Mais avec l’élection de Macron, c’est bien d’une tentative de restaurer le pouvoir bonapartiste dont il s’agit. Certes, n’est pas de Gaulle qui veut, et la situation politique, les rapports entre les classes, ne sont pas ceux des années gaullistes. Ainsi, avec une abstention record de 57%, on est très loin d’un plébiscite en faveur du mouvement de Macron. Mais avec l’élection d’une large majorité de députés-godillots dévoués à l’exécutif, Macron dispose des outils nécessaires à la bourgeoisie française pour réaliser au pas de charge ce qui n’a pu être fait jusqu’à ce jour.
De longue date, la bourgeoise française est divisée sur la question de l’Union européenne, et celle de l’euro en particulier, comme le sont d’autres bourgeoisies européennes. Ses couches dominantes sont favorables à davantage d’intégration, en particulier sur le plan financier et budgétaire, quoiqu’il en coûte pour les couches arriérées de cette bourgeoise, broyée par la concurrence ouverte.
Le parti Les Républicains avait maintenu un délicat équilibre entre défense de l’euro et préservation de la « nation » avec toutes ses prérogatives. Tandis que le FN, prônant la sortie de l’euro, la fermeture des frontières, tentait d’entraîner sur le terrain du protectionnisme et de la xénophobie des couches populaires touchées de plein fouet par une crise financière et économique qui n’en finit pas.

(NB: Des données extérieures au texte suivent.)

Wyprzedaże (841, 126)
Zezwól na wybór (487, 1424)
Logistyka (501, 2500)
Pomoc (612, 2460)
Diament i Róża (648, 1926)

C’est sur cette question que s’est fracassé L. R. et son candidat Fillon : les forces dominantes de la bourgeoise ont décidé de promouvoir Macron, partisan affirmé de l’UE, d’une plus grande intégration. Cette question de l’euro est désormais un facteur qui divise le FN, certains de ses dirigeants jugeant qu’ils ne pourront pas, à l’avenir, accéder au pouvoir sans accepter l’euro.
Sur le plan électoral, l’opération de Macron a d’autant mieux fonctionné que ceux qui, en 2012, avaient voté pour Hollande, faisant le bilan de ces cinq années, ont massivement rejeté les candidats du PS (mais aussi des Verts, le PCF restant marginalisé).

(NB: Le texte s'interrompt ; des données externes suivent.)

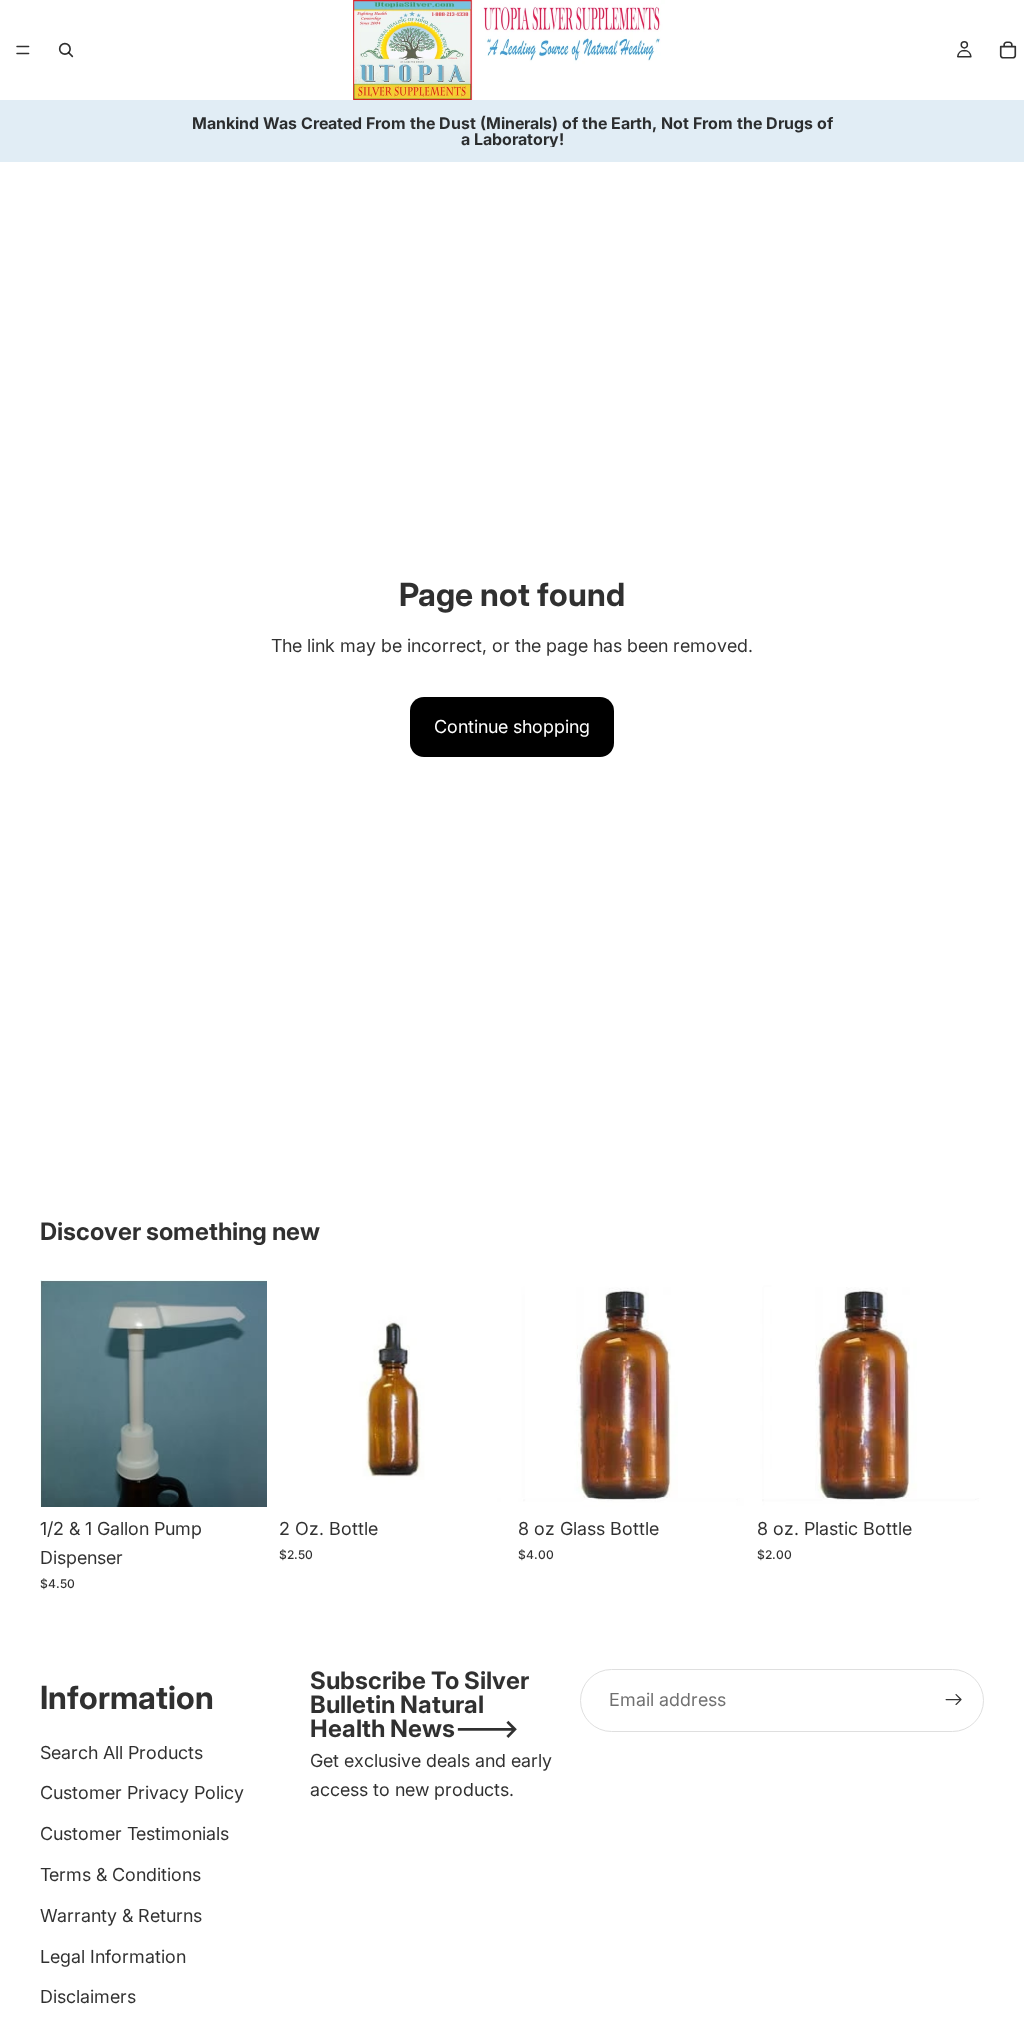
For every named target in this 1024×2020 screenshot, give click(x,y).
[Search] (66, 50)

Avec l’élection d’une majorité de Godillots, Macron a toutes les cartes en main pour mettre en œuvre les mesures dictées par le Capital.
Une politique protectionniste n’a jamais signifié une politique favorable aux travailleurs : protectionnisme et ouverture des marchés sont deux politiques de la bourgeoisie ; tant que le capitalisme demeure, l’une ne vaut pas plus que l’autre, mais profite plus ou moins à chaque couche de la bourgeoisie.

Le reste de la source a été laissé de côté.